● EXTRACT TO READ

"""

# The New Spec V



## Manny (Apr 19, 2003)

Check it out...









The tailights are ok, i'm not gonna lie...










I hate the f*ckin front grill!!

I think the only positive on the new Spec V is the ABS braking system and the new option of the Brembo brakes.


----------



## sr20dem0n (Mar 19, 2003)

the Brembos are a nice option, and the tails are a nice improvement over the current ones...but the rear bumper, front bumper, and rims just slaughter it, not to mention the gauges which are a plain solid black like the gxe ones.


----------



## blueboost (Jul 25, 2002)

god help Nissan


----------



## FletchSpecV (Nov 26, 2002)

It's not that bad, but it does make me glad I bought an 03, . If they had looked like that when I bought mine I would have probably gotten something else.


----------



## tekmode (Feb 22, 2003)

FletchSpecV said:


> *It's not that bad, but it does make me glad I bought an 03, . If they had looked like that when I bought mine I would have probably gotten something else. *


same for me


----------



## scopedog (Jun 15, 2003)

I agree i think Nissan really goofed up on this one. The design atleast. I am sorry i dont buy a car just because it has pretty brakes. (Seems to be a big reason why anyone would want the 04)


----------



## mpcc82 (Mar 12, 2003)

same for me, thats why itraded my 02 se-r for the 03 spec, i had to do it soon, b4 the 03's were gone. i got my 03 last week


----------



## nissan_dude (Apr 23, 2003)

i jus saw an 04 sentra on the road this wknd...thought itd look better on the road than on photos, like the new max did IMO, but nope.. still ugly.


----------



## tekmode (Feb 22, 2003)

nissan_dude said:


> *i jus saw an 04 sentra on the road this wknd...thought itd look better on the road than on photos, like the new max did IMO, but nope.. still ugly. *


i kinda like the maxima....I've seen a few with aftermarket grills already and they look nice


----------



## ALTYHOLIC (Oct 19, 2002)

Hopefully, the B16 chasis will be unveiled in '05.

"""

● DATASET EXTRACT
"""

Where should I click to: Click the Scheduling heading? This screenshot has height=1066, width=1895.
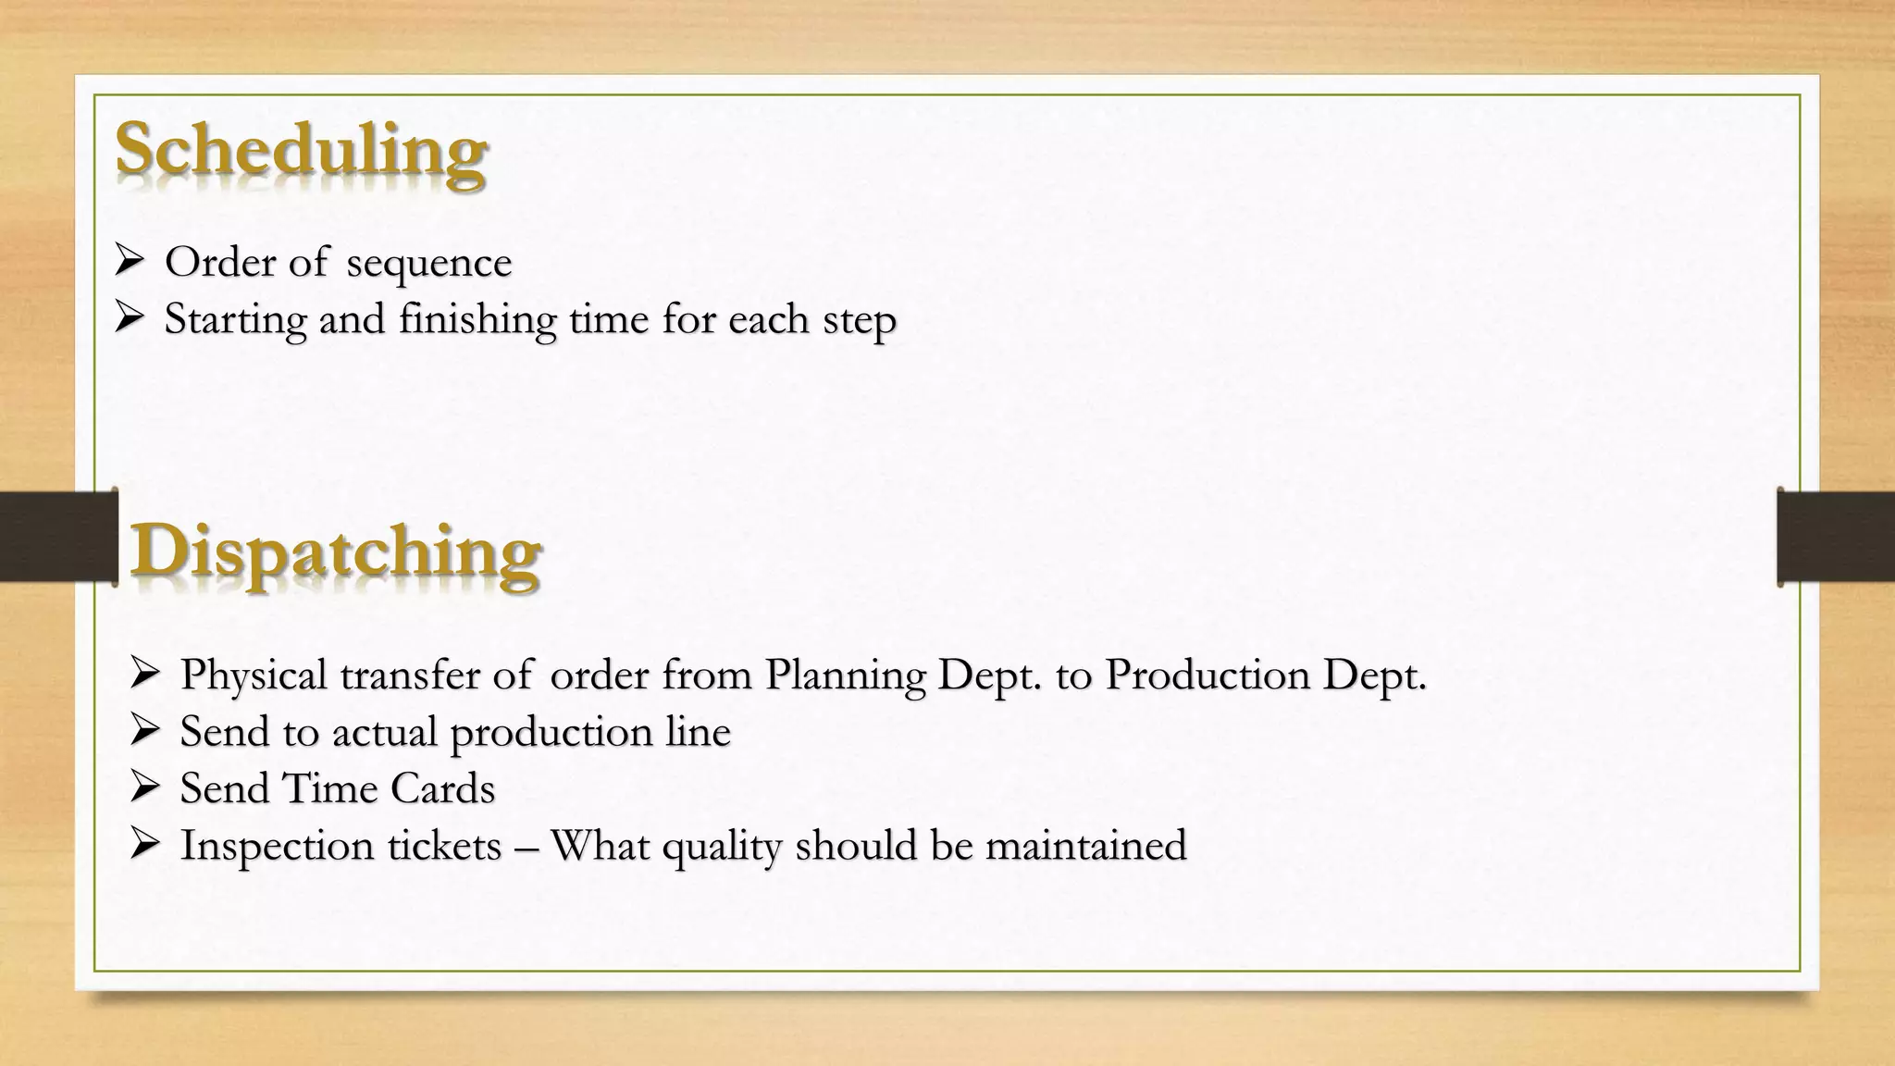[301, 151]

"""

● PARTS OF THE EXERCISE
1. In the forum thread about the new Spec V, what does Manny name as the only positives of the new car?
2. Carry on the forum thread about the new Spec V from its last post.
The lines are separate material, apart from the forum thread about the new Spec V.

● OUTPUTS BY TASK
1. The ABS braking system and the new option of Brembo brakes.

2.
The tails on the '04 are alright + the Brembo's,
but that's all the props I can give to it...


----------



## SentraXERacer (Oct 7, 2002)

If you cut out the slats on the grill and add a body kit that changes the bumper, you will look just fine.


----------



## tekmode (Feb 22, 2003)

ALTYHOLIC said:


> *Hopefully, the B16 chasis will be unveiled in '05.
> The tails on the '04 are alright + the Brembo's,
> but that's all the props I can give to it... *


I really don't like the brembos. They are only on the front and very expensive


----------



## ALTYHOLIC (Oct 19, 2002)

tekmode said:


> *and very expensive *


Of course! It's Nissan we're talking about here...


----------



## tekmode (Feb 22, 2003)

ALTYHOLIC said:


> *Of course! It's Nissan we're talking about here... *


EVERYTHING is expensive. Imagine the price of Nismo Brake Kit


----------



## scopedog (Jun 15, 2003)

speaking of that brake kit. Who would buy brakes for that much cash? that only do this much more <--> =P


----------



## tekmode (Feb 22, 2003)

scopedog said:


> *speaking of that brake kit. Who would buy brakes for that much cash? that only do this much more <--> =P *


yah...pads are expensive to replace on aftermarkter kits too


----------



## SpecV03 (Jun 19, 2003)

I wish they would put a lip on the front bumper to keep the car down at higher speeds instead of making it rounder.


----------



## tekmode (Feb 22, 2003)

SpecV03 said:


> *I wish they would put a lip on the front bumper to keep the car down at higher speeds instead of making it rounder. *


that would be nice, atleast have an optional aero kit like the 350z


----------



## chrispy (Jun 26, 2003)

the reason you, or i would spend a grand on brembo brake system, is for road racing, or heavy autocrossing, when you reaally need to get rid of heat, isnt needed for regular day to day, nor would it even be beneficial, 

but just think, how much a bear or brembo brake system would cost aftermarket, likely 2 or 3 grand, so a 1g upgrade is well worth it, IF you plan on doing road race

Chris


----------



## sr20dem0n (Mar 19, 2003)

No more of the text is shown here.